I know that people of the Diaspora sometimes take blasphemy more seriously than do our counterparts back in our countries of origin. If there is one thing that should (but often does not) open up someone's mind to new ideas, it should be traveling and living in other countries. Observing and living among people and environments that are totally different from your own should be a liberating experience.

Instead it sometimes creates fear, making them hold on harder to the past, grasping at the tangible aspects of their original culture and in the process making of it a poor facsimile. And since religion is such a crucial part of some lives any blasphemy against their faith becomes intolerable.

It was a personal journey of my own to arrive at a place where blasphemy has become such a cherished idea. Blasphemy to me is the domain of a different mind, of a brave person (or a foolish one) but someone who definitely swims against the tide. And that right, in an increasingly polarized and intolerant world, is precious to me.

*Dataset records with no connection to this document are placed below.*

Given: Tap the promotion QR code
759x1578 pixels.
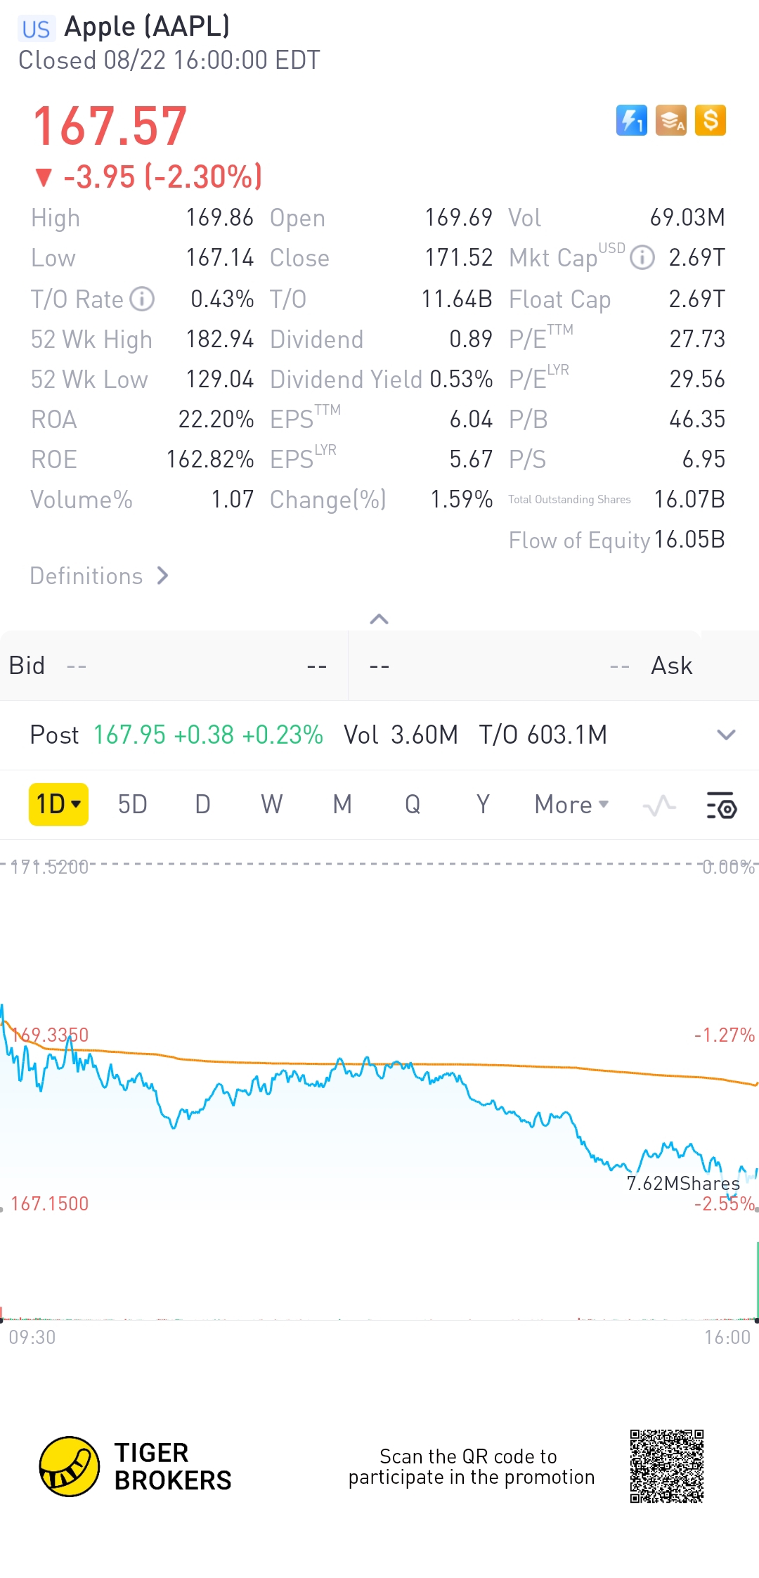Looking at the screenshot, I should tap(666, 1466).
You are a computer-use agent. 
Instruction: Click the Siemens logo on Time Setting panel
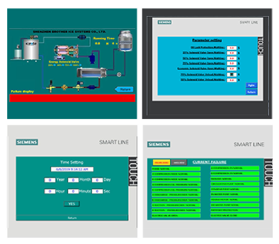[x=27, y=142]
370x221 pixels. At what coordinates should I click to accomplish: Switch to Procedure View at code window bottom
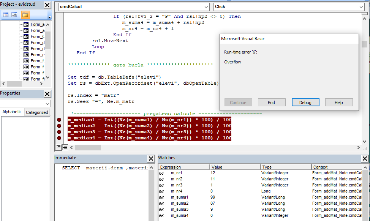pos(59,147)
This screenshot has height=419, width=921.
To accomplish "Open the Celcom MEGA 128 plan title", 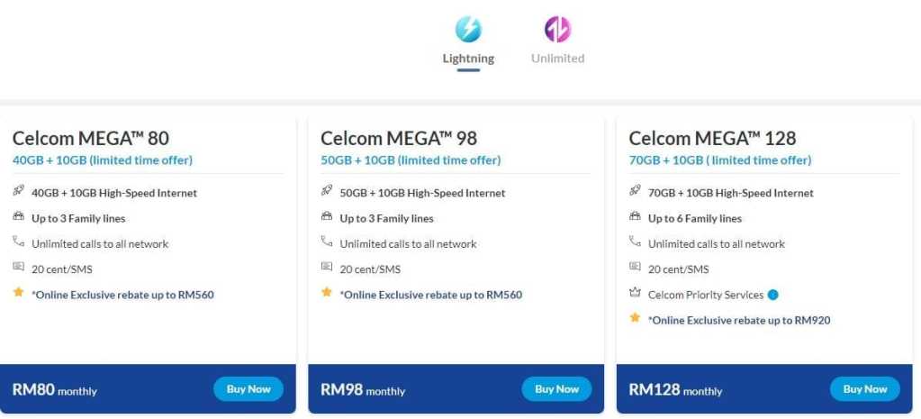I will point(712,138).
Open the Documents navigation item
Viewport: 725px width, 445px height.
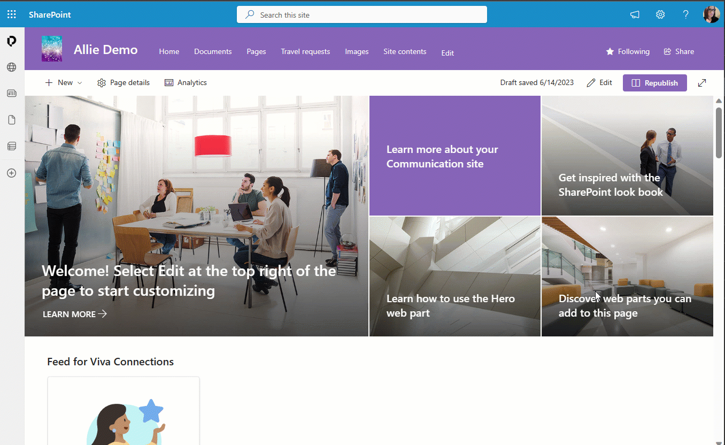click(x=213, y=51)
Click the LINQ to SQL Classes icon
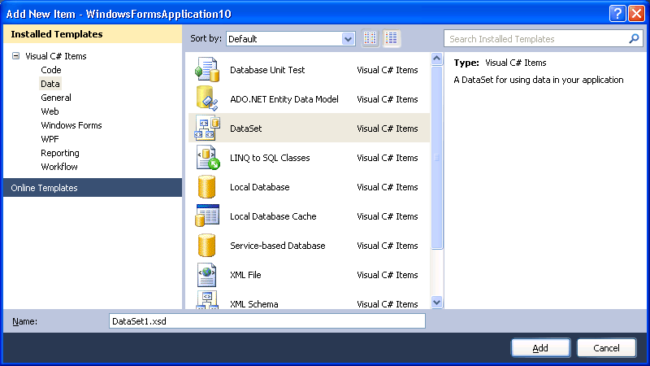This screenshot has height=366, width=650. [206, 158]
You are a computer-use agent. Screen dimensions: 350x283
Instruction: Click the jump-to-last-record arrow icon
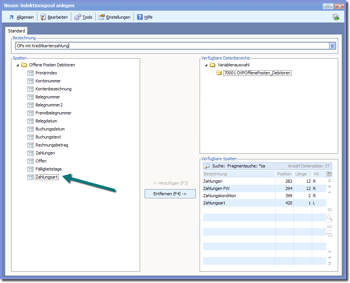[329, 264]
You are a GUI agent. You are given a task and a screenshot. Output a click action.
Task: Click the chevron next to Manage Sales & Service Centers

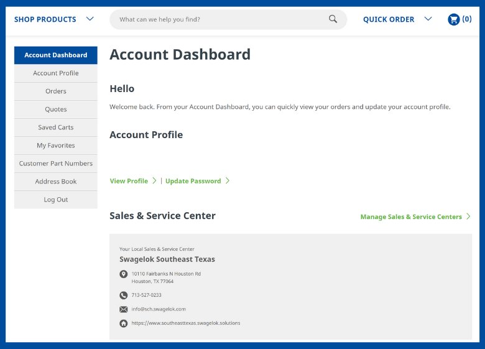click(468, 216)

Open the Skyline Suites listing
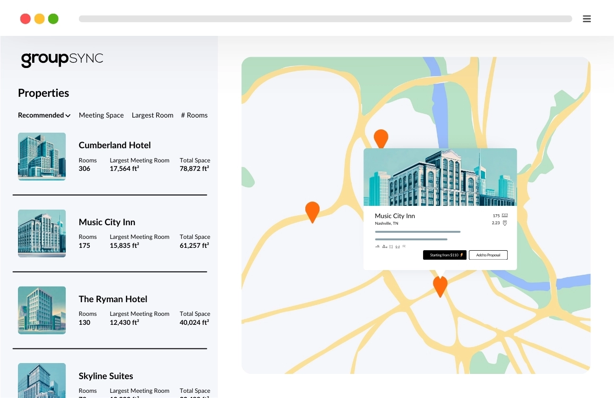click(x=106, y=376)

I am tired of the "it hurts my religious sentiments" brigade. What the heck is a "religious sentiment?" If it is so fragile as to be hurt by someone saying or writing something, perhaps you should examine your religion and your sentiment. Perhaps indulge in some blasphemy yourself and feel the exhilaration of it.

Besides what about my sentiments then? Are they any less valid because there is no religion attached to it? My sentiments can be potentially hurt by the display of religion out there, by every church, mosque or temple I pass and by everyone who says "god bless you," when I sneeze. But to me (and others like me) these are the realities of life and living. This variety of religious stuff out there is what makes the experience of living so rich. And one such experience is blasphemy. It's a part of the world and life and has been since the very beginning when the first cave-woman looked at others prostrating themselves in front of a giant cactus and said, "you do know that's just one giant, prickly plant, don't you? I bet we can split it open, cook it up and make ourselves some soup." I wonder how they dealt with her.

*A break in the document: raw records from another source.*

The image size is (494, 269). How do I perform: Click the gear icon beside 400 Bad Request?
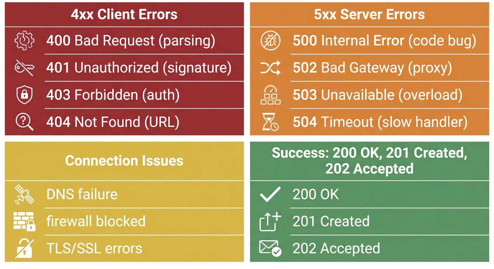pyautogui.click(x=24, y=41)
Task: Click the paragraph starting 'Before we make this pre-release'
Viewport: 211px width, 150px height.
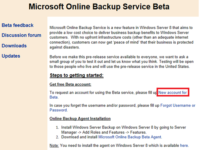Action: click(122, 62)
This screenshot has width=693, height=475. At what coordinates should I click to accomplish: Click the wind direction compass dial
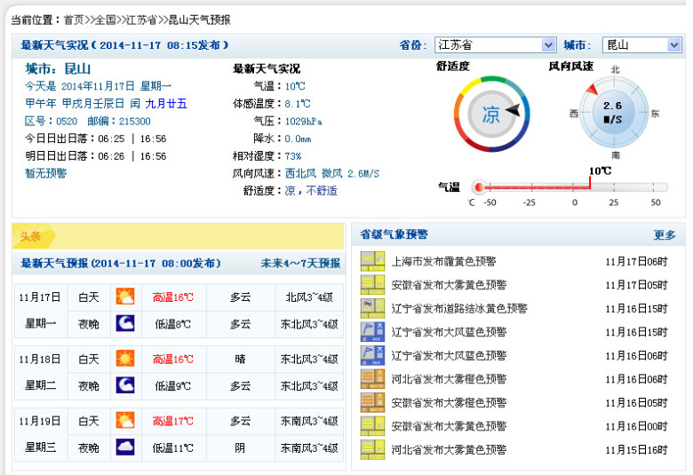pyautogui.click(x=612, y=112)

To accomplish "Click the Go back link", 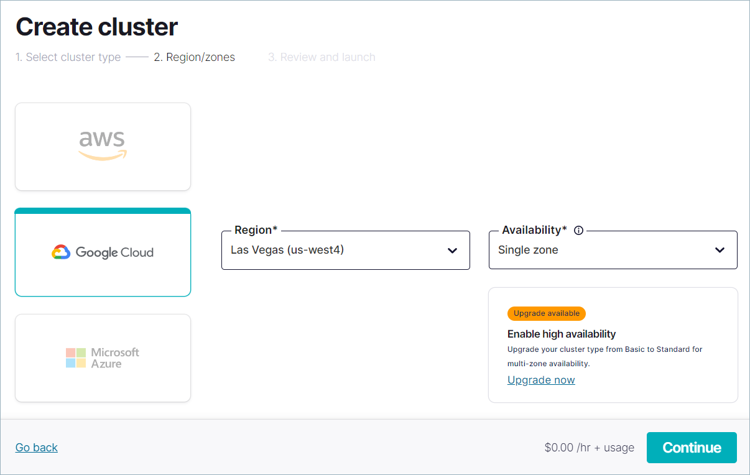I will click(36, 447).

Remember the old saying, 'sticks and stones may hurt my bones but words shall never hurt me'? Letting blasphemy, no matter how heinous or offensive, flourish, even under protest, can only take us forward.Of course, this doesn't endear me to most people whether they are Diasporic or not.

But my fellow Diaspora dwellers, we above all, should embrace blasphemy or protest such ideas with other ideas. We are the ones who decided to look beyond a certain wall to take a peek at the other side. We traveled beyond the seven seas just to see what lay there. In another time that act itself would have been blasphemy, causing some of us to lose our caste. Blasphemy is our tradition. Our birthright. Let us embrace it.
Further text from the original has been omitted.